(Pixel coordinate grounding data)
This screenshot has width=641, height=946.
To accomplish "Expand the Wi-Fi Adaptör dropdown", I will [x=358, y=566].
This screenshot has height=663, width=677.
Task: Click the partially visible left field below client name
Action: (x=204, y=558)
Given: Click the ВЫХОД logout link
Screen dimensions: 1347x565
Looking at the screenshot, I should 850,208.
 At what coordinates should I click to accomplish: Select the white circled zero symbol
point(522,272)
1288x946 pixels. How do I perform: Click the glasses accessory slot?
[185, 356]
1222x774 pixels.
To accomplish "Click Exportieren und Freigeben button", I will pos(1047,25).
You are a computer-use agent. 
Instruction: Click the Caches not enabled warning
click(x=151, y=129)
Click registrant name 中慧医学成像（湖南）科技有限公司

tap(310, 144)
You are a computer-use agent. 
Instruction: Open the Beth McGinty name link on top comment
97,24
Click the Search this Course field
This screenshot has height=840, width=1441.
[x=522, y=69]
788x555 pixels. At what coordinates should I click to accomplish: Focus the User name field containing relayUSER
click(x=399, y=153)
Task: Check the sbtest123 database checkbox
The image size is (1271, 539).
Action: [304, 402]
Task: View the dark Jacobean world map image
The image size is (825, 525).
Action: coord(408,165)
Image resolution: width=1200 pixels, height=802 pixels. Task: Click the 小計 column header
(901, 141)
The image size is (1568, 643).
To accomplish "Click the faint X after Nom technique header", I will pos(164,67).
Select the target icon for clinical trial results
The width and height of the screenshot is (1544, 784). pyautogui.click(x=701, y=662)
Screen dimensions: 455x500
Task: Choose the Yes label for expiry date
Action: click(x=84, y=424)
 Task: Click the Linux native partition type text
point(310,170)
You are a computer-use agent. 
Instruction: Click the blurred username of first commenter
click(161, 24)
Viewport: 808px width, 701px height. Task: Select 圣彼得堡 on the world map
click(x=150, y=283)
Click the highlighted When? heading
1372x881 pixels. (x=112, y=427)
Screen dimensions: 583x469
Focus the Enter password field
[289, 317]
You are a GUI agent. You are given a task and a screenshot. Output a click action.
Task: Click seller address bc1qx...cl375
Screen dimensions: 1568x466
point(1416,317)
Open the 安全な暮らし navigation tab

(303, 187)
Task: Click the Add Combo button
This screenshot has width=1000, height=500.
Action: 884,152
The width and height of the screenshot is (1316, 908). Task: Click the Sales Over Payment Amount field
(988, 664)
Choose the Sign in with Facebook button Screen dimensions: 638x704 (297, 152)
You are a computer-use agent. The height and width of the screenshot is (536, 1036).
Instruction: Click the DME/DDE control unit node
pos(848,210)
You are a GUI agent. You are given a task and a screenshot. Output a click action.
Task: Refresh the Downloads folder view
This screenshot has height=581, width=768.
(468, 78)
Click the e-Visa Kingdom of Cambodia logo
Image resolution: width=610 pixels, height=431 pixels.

## TASK INSTRUCTIONS
What is needed is an exact reproduction of the data.

## ANSWER SPACE
This screenshot has width=641, height=946.
To accomplish "Expand the Wi-Fi Adaptör dropdown", I will [x=358, y=566].
This screenshot has height=663, width=677.
Task: Click the partially visible left field below client name
Action: (x=204, y=558)
Given: Click the ВЫХОД logout link
Screen dimensions: 1347x565
Looking at the screenshot, I should 850,208.
 At what coordinates should I click to accomplish: Select the white circled zero symbol
point(522,272)
1288x946 pixels. How do I perform: Click the glasses accessory slot?
[185, 356]
1222x774 pixels.
To accomplish "Click Exportieren und Freigeben button", I will pos(1047,25).
You are a computer-use agent. 
Instruction: Click the Caches not enabled warning
click(x=151, y=129)
Click registrant name 中慧医学成像（湖南）科技有限公司

tap(310, 144)
You are a computer-use agent. 
Instruction: Open the Beth McGinty name link on top comment
97,24
Click the Search this Course field
This screenshot has height=840, width=1441.
[x=522, y=69]
788x555 pixels. At what coordinates should I click to accomplish: Focus the User name field containing relayUSER
click(x=399, y=153)
Task: Check the sbtest123 database checkbox
The image size is (1271, 539).
Action: [304, 402]
Task: View the dark Jacobean world map image
The image size is (825, 525).
Action: coord(408,165)
Image resolution: width=1200 pixels, height=802 pixels. Task: Click the 小計 column header
(901, 141)
The image size is (1568, 643).
To accomplish "Click the faint X after Nom technique header", I will pos(164,67).
Select the target icon for clinical trial results
The width and height of the screenshot is (1544, 784). pyautogui.click(x=701, y=662)
Screen dimensions: 455x500
Task: Choose the Yes label for expiry date
Action: click(x=84, y=424)
 Task: Click the Linux native partition type text
point(310,170)
You are a computer-use agent. 
Instruction: Click the blurred username of first commenter
click(161, 24)
Viewport: 808px width, 701px height. Task: Select 圣彼得堡 on the world map
click(x=150, y=283)
Click the highlighted When? heading
1372x881 pixels. (x=112, y=427)
Screen dimensions: 583x469
Focus the Enter password field
[289, 317]
You are a GUI agent. You are given a task and a screenshot. Output a click action.
Task: Click seller address bc1qx...cl375
Screen dimensions: 1568x466
point(1416,317)
Open the 安全な暮らし navigation tab

(303, 187)
Task: Click the Add Combo button
This screenshot has width=1000, height=500.
Action: 884,152
The width and height of the screenshot is (1316, 908). Task: Click the Sales Over Payment Amount field
(988, 664)
Choose the Sign in with Facebook button Screen dimensions: 638x704 (297, 152)
You are a computer-use agent. The height and width of the screenshot is (536, 1036).
Instruction: Click the DME/DDE control unit node
pos(848,210)
You are a GUI agent. You are given a task and a screenshot. Output a click action.
Task: Refresh the Downloads folder view
This screenshot has height=581, width=768.
(468, 78)
Click the e-Visa Kingdom of Cambodia logo
Image resolution: width=610 pixels, height=431 pixels.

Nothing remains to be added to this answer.